– А ты не хочешь?
вот в таком контексте — потрясла его. Весь его вид выражал страх: «Нет! Не был! Не состоял! Не привлекался! Даже рядом и в мыслях — никогда!».
Забавно: столь мощная эмоция хорошо подходит для «поводка на душу». Для Лазаря в этом нужды нет. Он и так меня слушается. Но он же — типичный. Значит, и другие местные представители из этого социально-религиозно-возрастного кластера… Надо запомнить.
– Слышь ты, трахнутый, садись да рассказывай. Как ты дошёл да жизни такой. И не вздумай врать — я лжу нутром чую. Но-но. Штаны не подтягивать, рубаху держать у горла. Мы любоваться будем. Может, у кого и встанет на тебя.
Парнишка, постепенно успокаиваясь, развязал пояс, снял опояску, аккуратно сложил их рядом, уселся по-турецки, подстелив полу своего кафтана, по моему жесту, убрал вторую полу, которой попытался прикрыть свой срам, продёрнул рубаху через ворот, развёл пошире отвороты кафтана на груди, демонстрируя ряд выпирающих рёбер, подсобрал спущенные штаны на сапогах и, в очередной раз тяжко вздохнув, приступил к повествованию.

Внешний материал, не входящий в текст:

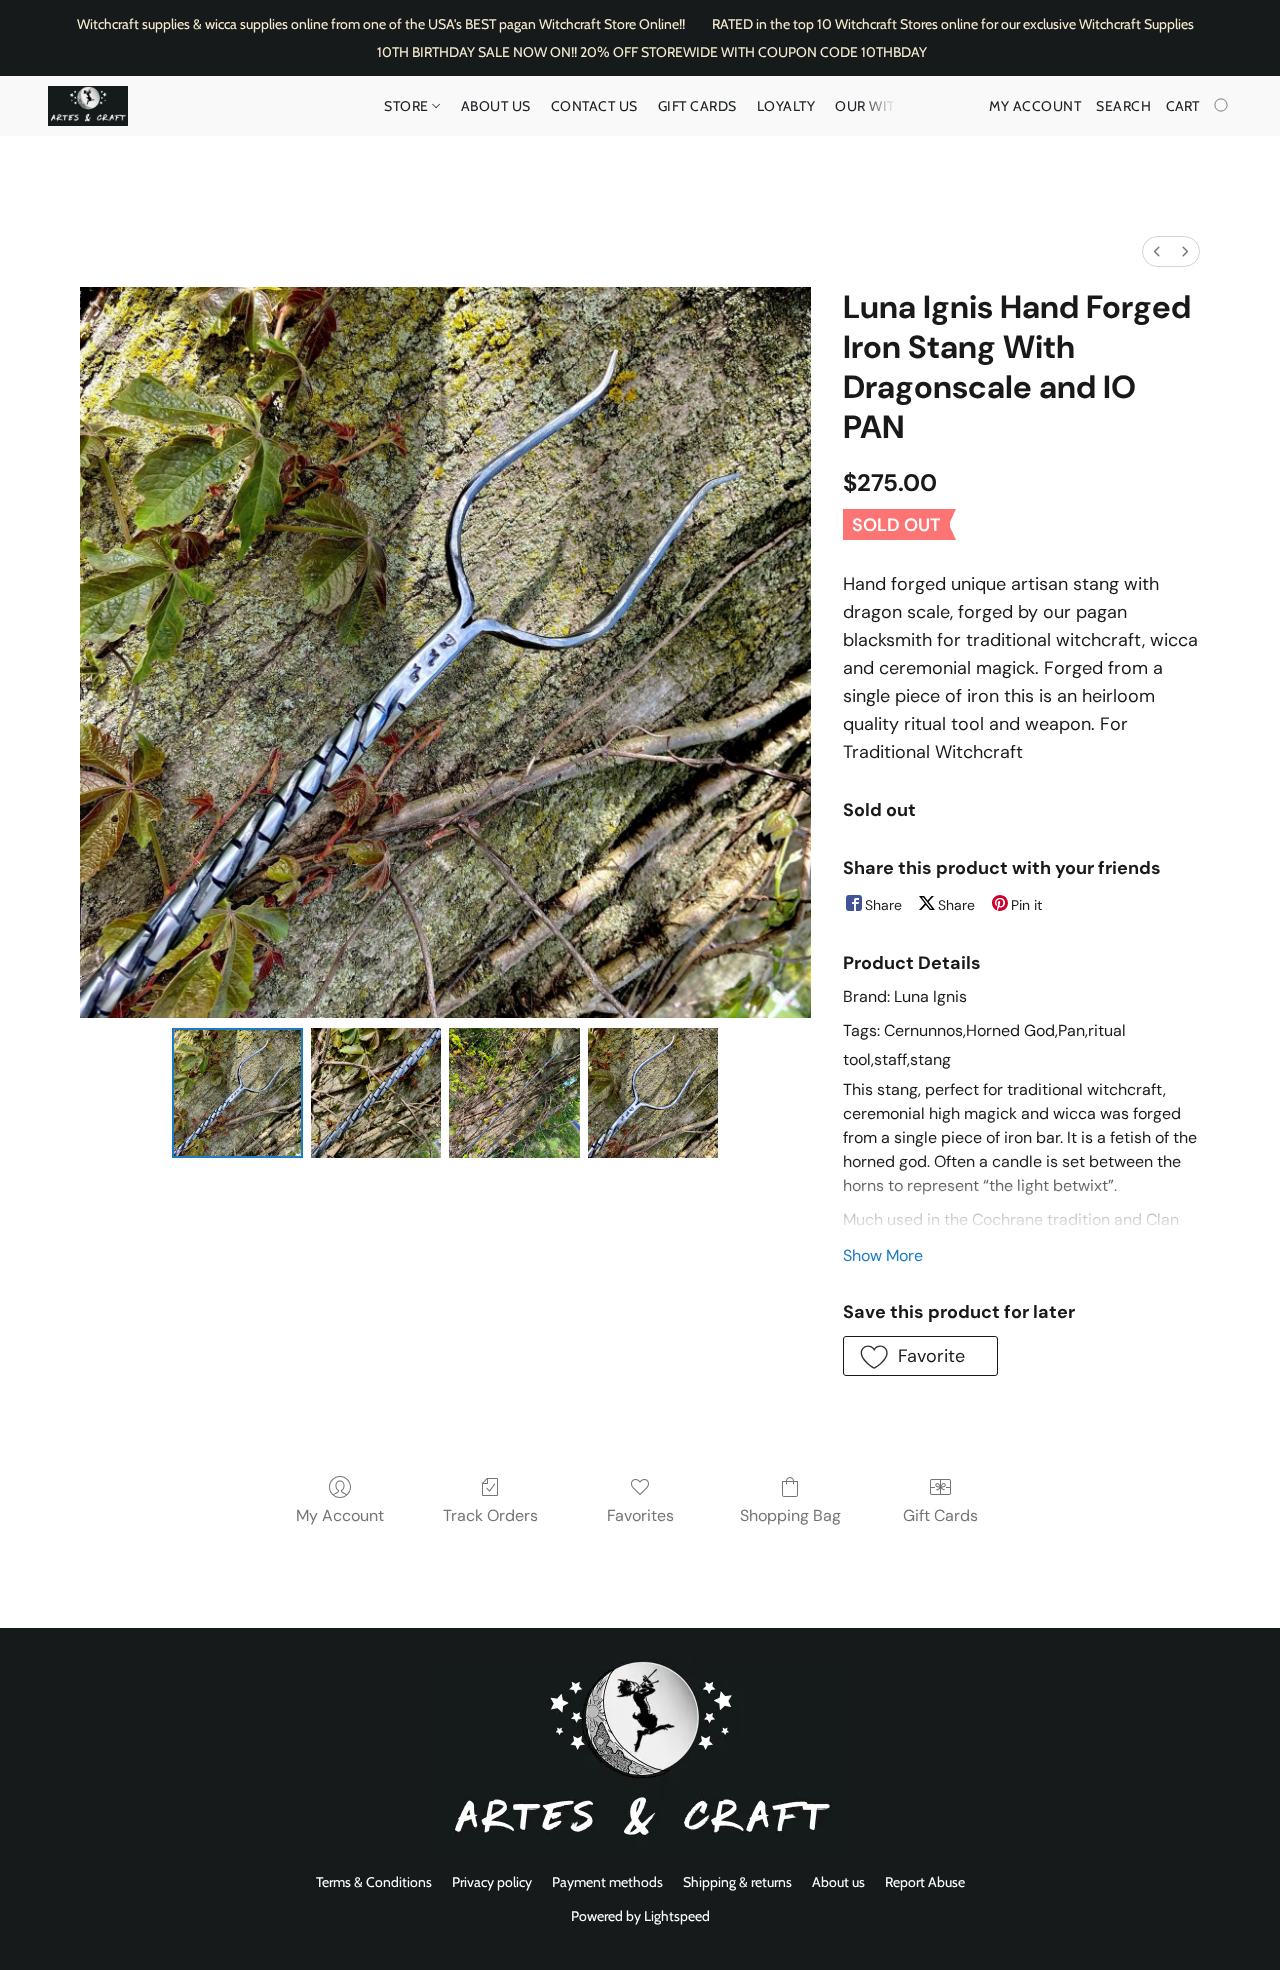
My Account (340, 1515)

Я уже объяснял, что голый человек менее склонен к обману, чем одетый? — Тревожащие его душу глубокое смущение, взволнованная скромность, поруганная честь… отвлекают массу интеллектуальных ресурсов на переживания. Мозгов для вранья остаётся меньше. В нашей ситуации к этому добавляется ещё свежий ночной воздух.
Это прохлада — весьма полезная «погонялка», тянуть время нам не к чему. И «любоваться» мы не будем: я захлопнул «зиппу» — свет в ночи далеко виден, как бы к нам ещё гости не подошли.
Ходить по ночному лесу тихо — мало кто умеет. Сухан идущего — издалека услышит, но… «Бережёного — бог бережёт» — русская народная мудрость, ей и следую. Продолжение: «Не бережёного — бережёт конвой» — по жизни слышать приходилось, мне не понравилось.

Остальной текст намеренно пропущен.